Gas tax: It will stop regulations and wars
A week after reports that SUV – but not small car– sales had rebounded came the word that GM and Chrysler are utilizing tax dollars to fight the latest efforts to increase Corporate Average Fuel Economy standards.
Claiming that a vehicle could cost $6,435 more if new proposals are enacted, automakers worry about losing the single area where American manufacturers dominate: car bodies on truck chassis. Environmental groups, of course, are attacking automakers for the millions spent lobbying against higher fuel efficiency, leaving lawmakers again caught between allegedly creating American jobs and long-term environmental and societal good.
Yet our history is clear: CAFÉ standards have been a dismal failure.
Not only do Americans drive more once we purchase higher mileage cars, governmental requirements for more efficiency continually squeeze American automakers and push sales to foreign car makers who primarily compete in markets where high gasoline taxes produce overall consumer demand for efficiency.

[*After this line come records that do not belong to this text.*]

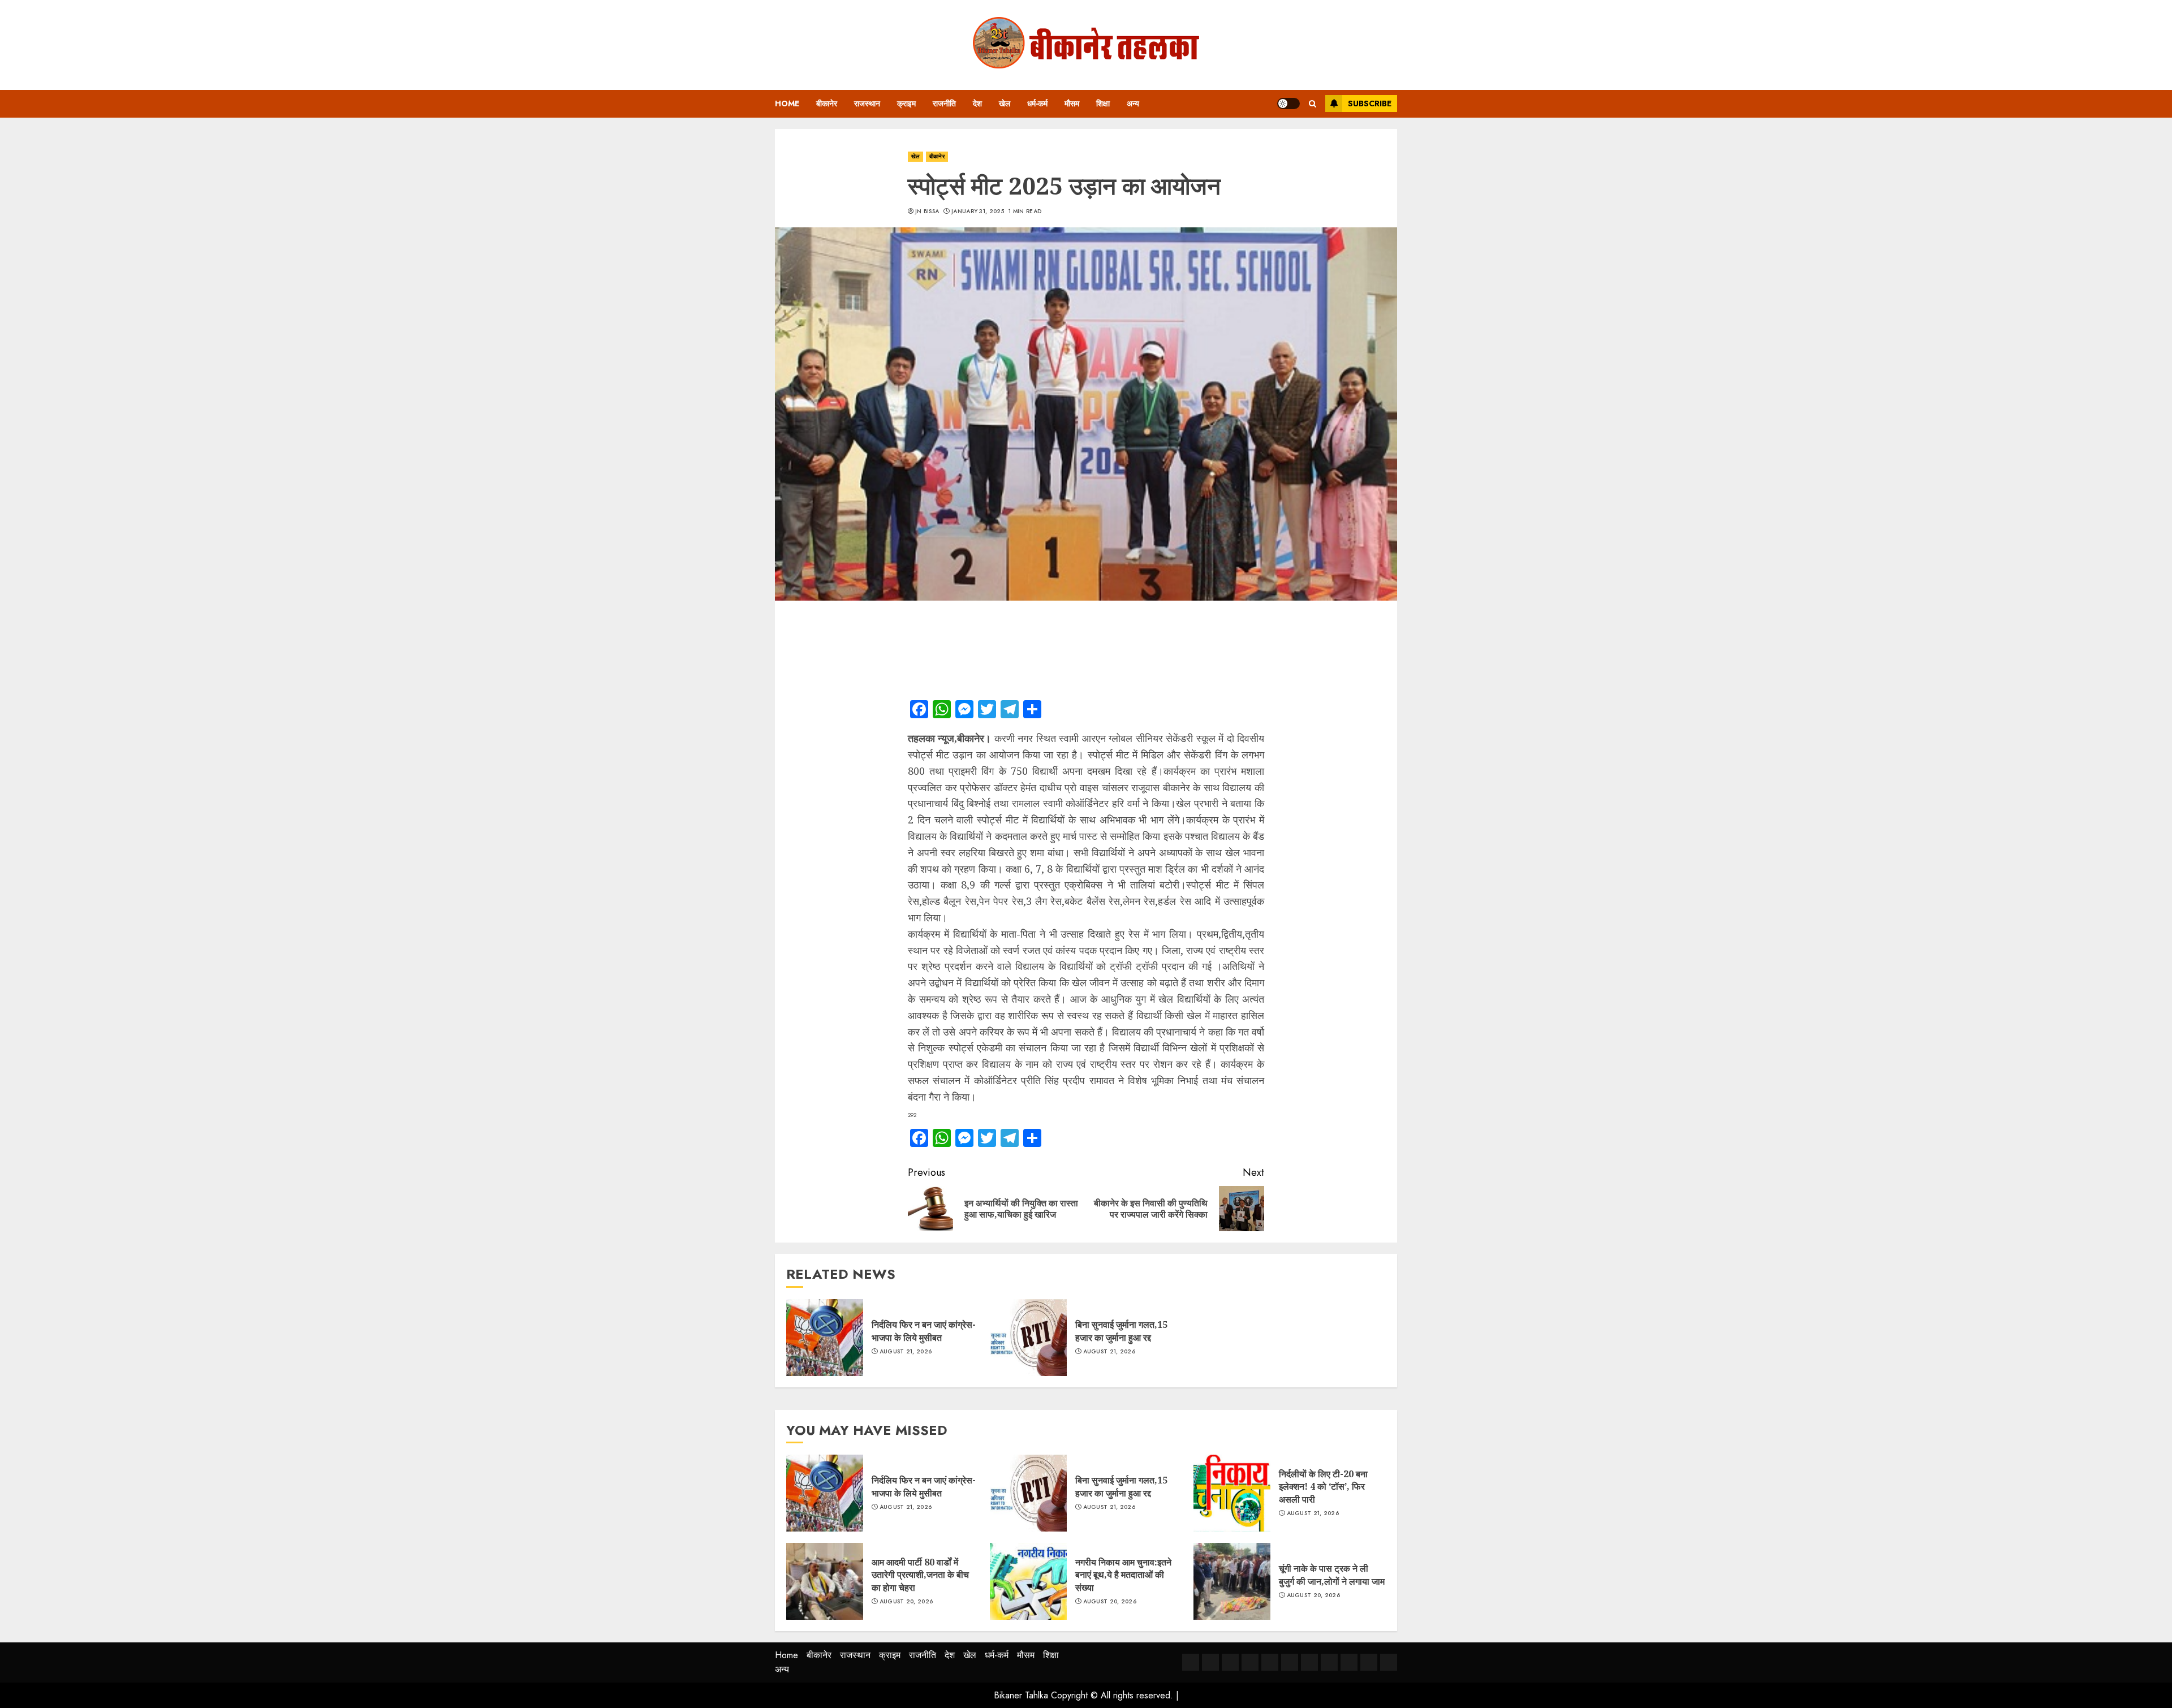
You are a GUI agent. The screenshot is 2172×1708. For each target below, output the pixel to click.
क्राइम (906, 103)
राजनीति (944, 103)
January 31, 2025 (977, 211)
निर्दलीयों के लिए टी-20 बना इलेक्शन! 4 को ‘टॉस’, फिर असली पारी (1323, 1487)
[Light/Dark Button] (1288, 103)
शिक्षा (1103, 103)
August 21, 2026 (906, 1352)
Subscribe (1369, 103)
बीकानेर (826, 103)
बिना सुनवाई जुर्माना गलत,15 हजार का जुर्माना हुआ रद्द (1121, 1330)
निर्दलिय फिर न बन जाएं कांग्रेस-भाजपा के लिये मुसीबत (924, 1330)
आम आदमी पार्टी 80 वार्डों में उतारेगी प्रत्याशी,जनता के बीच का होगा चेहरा (920, 1575)
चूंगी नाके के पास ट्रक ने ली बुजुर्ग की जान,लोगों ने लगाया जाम (1332, 1574)
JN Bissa (927, 211)
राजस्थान (867, 103)
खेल (1004, 103)
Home (787, 103)
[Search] (1312, 104)
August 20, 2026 (906, 1602)
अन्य (1133, 103)
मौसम (1072, 103)
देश (977, 103)
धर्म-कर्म (1037, 103)
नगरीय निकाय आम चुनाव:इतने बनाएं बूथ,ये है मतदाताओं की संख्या (1123, 1575)
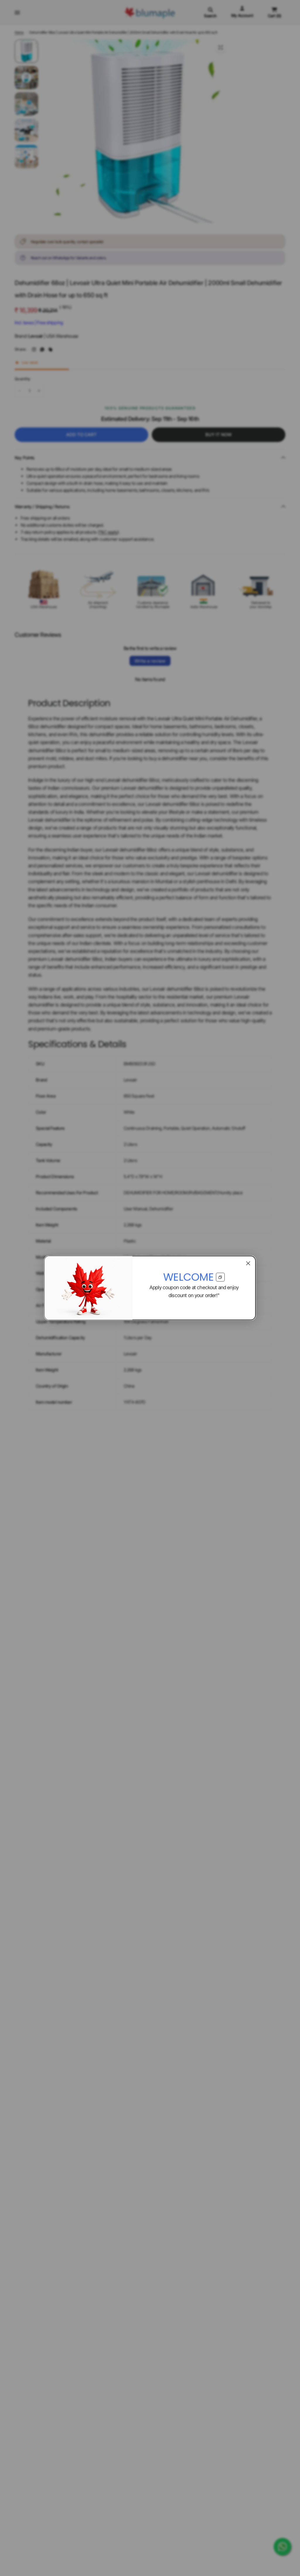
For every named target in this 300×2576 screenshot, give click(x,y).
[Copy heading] (220, 1277)
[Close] (248, 1263)
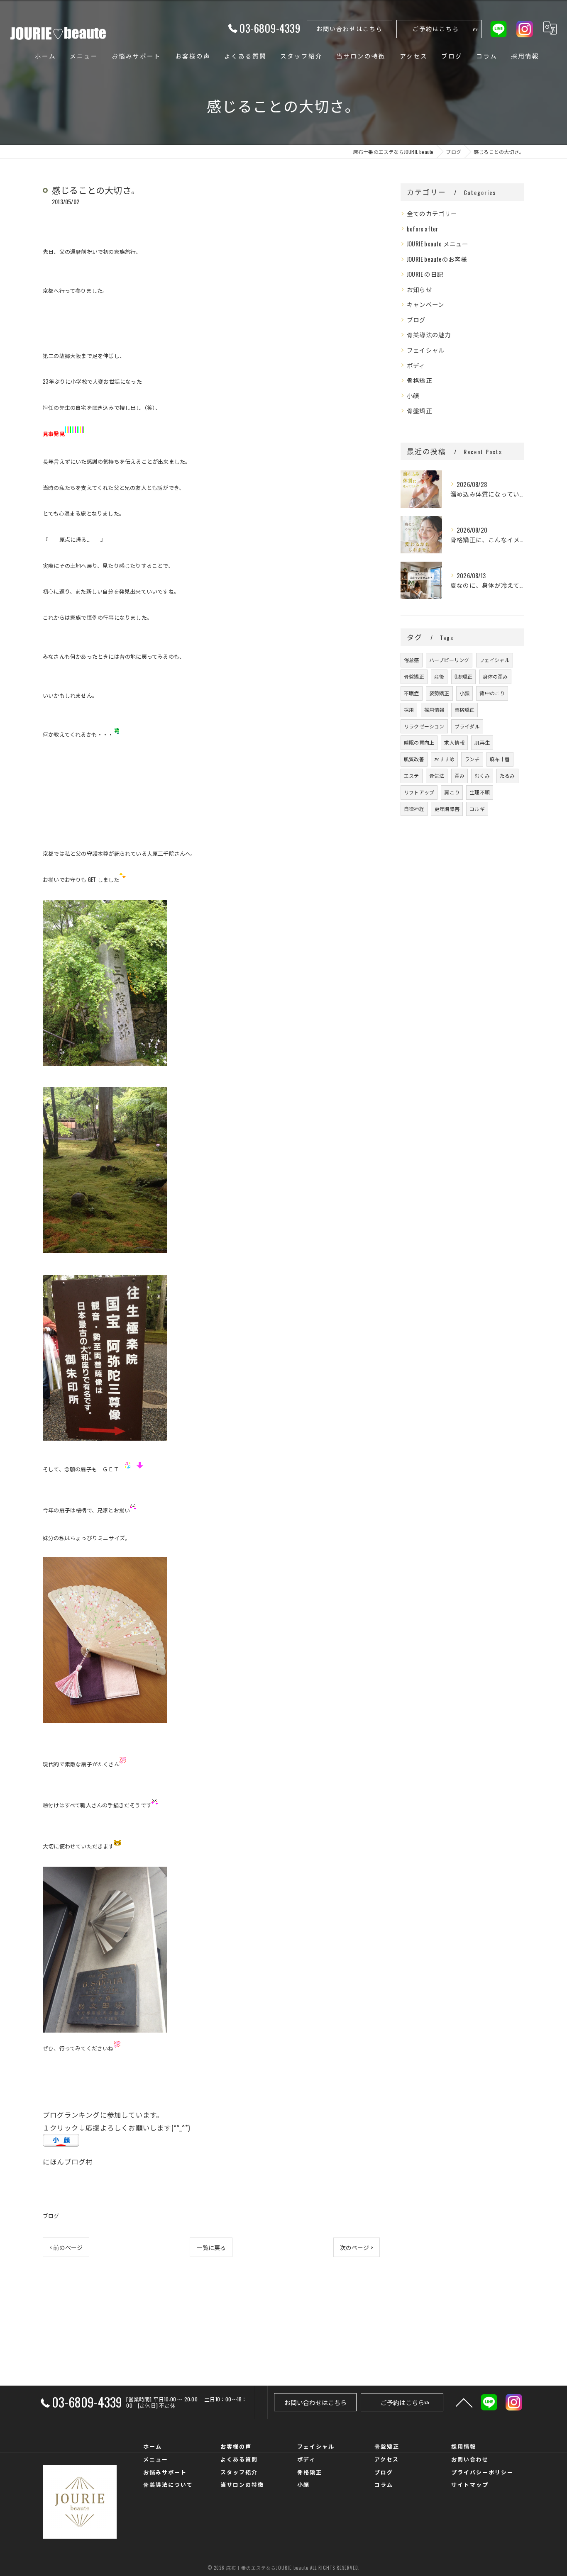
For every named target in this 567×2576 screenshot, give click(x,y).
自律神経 (414, 808)
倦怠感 (411, 659)
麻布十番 (500, 758)
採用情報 (434, 709)
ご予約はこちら (436, 28)
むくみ (482, 775)
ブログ (51, 2215)
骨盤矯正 (419, 410)
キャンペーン (425, 304)
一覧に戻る (211, 2247)
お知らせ (419, 289)
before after (422, 228)
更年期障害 (446, 808)
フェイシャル (426, 350)
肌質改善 (414, 758)
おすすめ (444, 758)
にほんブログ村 (68, 2161)
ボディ (416, 365)
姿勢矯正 (439, 692)
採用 (409, 709)
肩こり (451, 792)
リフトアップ (419, 792)
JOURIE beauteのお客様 (437, 259)
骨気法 (437, 775)
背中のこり (492, 692)
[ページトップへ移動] (464, 2402)
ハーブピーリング (449, 659)
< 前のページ (66, 2247)
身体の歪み (495, 676)
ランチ (472, 758)
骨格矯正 (419, 380)
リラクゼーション (424, 726)
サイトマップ (470, 2484)
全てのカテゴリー (432, 213)
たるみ (507, 775)
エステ (411, 775)
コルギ (477, 808)
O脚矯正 (464, 676)
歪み (459, 775)
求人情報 (454, 742)
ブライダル (467, 726)
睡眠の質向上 (419, 742)
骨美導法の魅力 (429, 334)
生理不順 (479, 792)
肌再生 (482, 742)
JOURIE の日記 (425, 274)
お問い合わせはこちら (349, 28)
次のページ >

It’s time the U.S. considers the economic “first best” solution and actually levy reasonable gasoline and diesel “user fees” on consumers. Italy, after all, with the highest gasoline taxes in the world– and no CAFÉ standards– has the highest-mileage vehicle fleet, as well as much more reasonable mass transit. Japan’s 123-million “test market” for fuel efficiency is propelled by gasoline taxes five times the U.S. rate.
Universally, countries which rationally tax auto fuel have better mass transit, more bicycle and pedestrian transportation, higher mileage car fleets, and less obese citizens. Even Australia, which has higher per capita car ownership and even more wide open spaces than America, taxes gasoline and diesel enough for citizens to consider options for most of their potential car trips.
Here, our governor is promoting taking sales tax revenue from schools and social services in order to make driving easier, and our supposedly “green” president stimulated highway repair and construction at a rate four times what he stimulated alternative transportation while his Cash4Clunkers program increased fuel efficiency less than a mile per gallon.
It’s time America and Virginia face the inconvenient facts. The largest economic emitter of greenhouse gases– and fastest growing– is American transportation, where we produce 45 percent of the world’s total automotive C02. In the largest single factor in our trade deficit, we send $613,000 per minute overseas to import oil and much of our foreign policy is driven by the need to protect oil importation. Individually, we use double the carbon the average European and six times Chinese consumption. During the lifetime of CAFÉ, American vehicle miles driven has increased four times population growth while we’ve subsidized highways at an annual rate of $145.3 billion, almost four times what we’ve spent on mass transit.
For every mile we drive, according to the Victoria Transportation Institute, we create 54 cents in costs to our society and economy. We drive some 2.9 trillion miles annually.
Yet Republican and Democratic local, state and federal administrations keep making driving “easier” under the political canard of countering congestion. However, the counterintuitive shocker is that when we build new highway lanes, in a very short time period we make congestion worse.
The phenomenon is called “induced traffic,” and most transportation engineers recognize that 90 percent of new urban freeways are overwhelmed within five years while the “relieved “roads are also carrying more traffic. One study of 70 urban areas across 15 years concluded:
"Metro areas that invested heavily in road capacity expansion fared no better in easing congestion than metro areas that did not. Trends in congestion show that areas that exhibited greater growth in lane capacity spent roughly $22 billion more on road construction than those that didn't, yet ended up with slightly higher congestion costs per person, wasted fuel, and travel delay.”
Build a new road, in short, and you beget more traffic while increasing the other issues which driving creates, from obesity to pollution to noise to foreign policy to decimated public budgets.
The Commission on the Future of Transportation in Virginia indeed noted 13 years ago that “it's a futile exercise to attempt to build your way out of congestion problems by adding more highways."
Yet, we keep trying.
The Catch 22 is that gasoline costs as little in real terms as it did decades ago when the United States actually produced most of the oil we used. Today, rational auto fuel user fees would insure auto makers build efficiency without the need for ineffective governmental regulators. A rational gas tax would revolutionize land-use planning, promote local economies, decrease congestion and greenhouse emissions and create demand for better alternative transportation modes. Electric car sales wouldn’t need to be subsidized to the tune of $7,500 per purchase.
Yet– even after two wars in Middle Eastern oil fields and the worst offshore oil spill in history– governmentally, both America and Virginia still act as if there’s an unlimited, easy-to-get-to oil supply which costs our society little.
A former journalism teacher at Virginia Union University, Randy Salzman is the transportation researcher who, back in April (before BP's blunder), penned the prescient essay predicting a massive underwater oil platform leak.